This Week In Elasticsearch and Apache Lucene - 2019-09-13

Highlights

Rally 1.3.0

Rally 1.3.0 was released. The most notable change is Rally stores the track and team revision in the metrics store so it is easier to reproduce benchmark results over longer periods of time in case there are changes to tracks or Elasticsearch configurations. With this release support for Elasticsearch 1.x was also dropped.

Packaging

The next major release of macOS will require applications distributed outside the Mac App Store to be signed and notarized. As part of our effort towards signing and notarizing the components of Elasticsearch (the JDK, JNA, ML binaries), we need a signed and notarized JDK. The Oracle OpenJDK that we are using is not signed and notarized, and doesn't appear that it will be for the next major release of the JDK either. AdoptOpenJDK is a newer distribution of OpenJDK that we were in the process of adding support for starting with 7.4.0, and it turns out that AdoptOpenJDK is already signing and notarizing their distributions. Thus we discussed and agreed to switch our bundled jdk to AdoptOpenJDK, and we opened a PR this week.

Snapshots

We enhanced documentation to include support for OneZoneInfrequentAccess storage by the S3 repository plugin.

We investigated issues with restoring large snapshots on Cloud.
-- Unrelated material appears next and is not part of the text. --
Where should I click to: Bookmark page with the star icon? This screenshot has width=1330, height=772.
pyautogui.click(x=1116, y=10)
These failures were caused by S3 closing connections mid-downloads which is treated as a fatal error by the S3 SDK and not retried. We opened a PR to add retries for this scenario on top of the S3 SDK.

We continued work on enhancing our integration tests for Cloud provider backed repositories and opened various PRs to create a mocked GCS endpoint and enhance other mock HTTP endpoints to allow for testing multiple failure scenarios and validating the retry-on-failure behaviour of the cloud provider's SDKs. This work was already used for adding tests on the handling of broken connections during S3 blob downloads.
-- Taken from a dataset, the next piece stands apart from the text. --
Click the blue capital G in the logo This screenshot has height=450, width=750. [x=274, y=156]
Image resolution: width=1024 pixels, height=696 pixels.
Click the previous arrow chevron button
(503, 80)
We continued work on adjusting the snapshot metadata format to speed up snapshots and limit the negative effects of S3's eventual consistency model on the S3 snapshot repository implementation.

G1GC

We investigated real-memory circuit breaker issues and found that nearly all of the reported issues on the Discuss forum are from deployments using G1GC. We tracked down the issue to sub-optimal G1GC defaults in our default jvm.options and opened a PR to adjust them to more aggressively run collections to make sure that the real-memory circuit breaker threshold would not be exceeded in situations of moderate memory-pressure. Also, we conducted extensive investigations into the performance impact of the proposed change to the JVM defaults to validate that they would not degrade performance.

Better storage of _source

We did a quick prototype that consists of storing the schema and the data of documents in separate fields in order to help compression. It seems to already help on geonames but we wanted to conduct more tests, especially on adversarial cases like CSV-style content with random integers. This idea would be complementary with storing top-level JSON fields in different stored fields because, as we noticed last time we discussed source compression, the Elastic common schema stores everything under objects so storing top-level fields under a separate stored field alone wouldn't help much users of the ECS. It relates to a previous discussion on making ingesting faster by enabling users to send a bulk request that contains one schema and data for many documents, which would allow parsing field names and looking up field mappers only once for entire batches of documents.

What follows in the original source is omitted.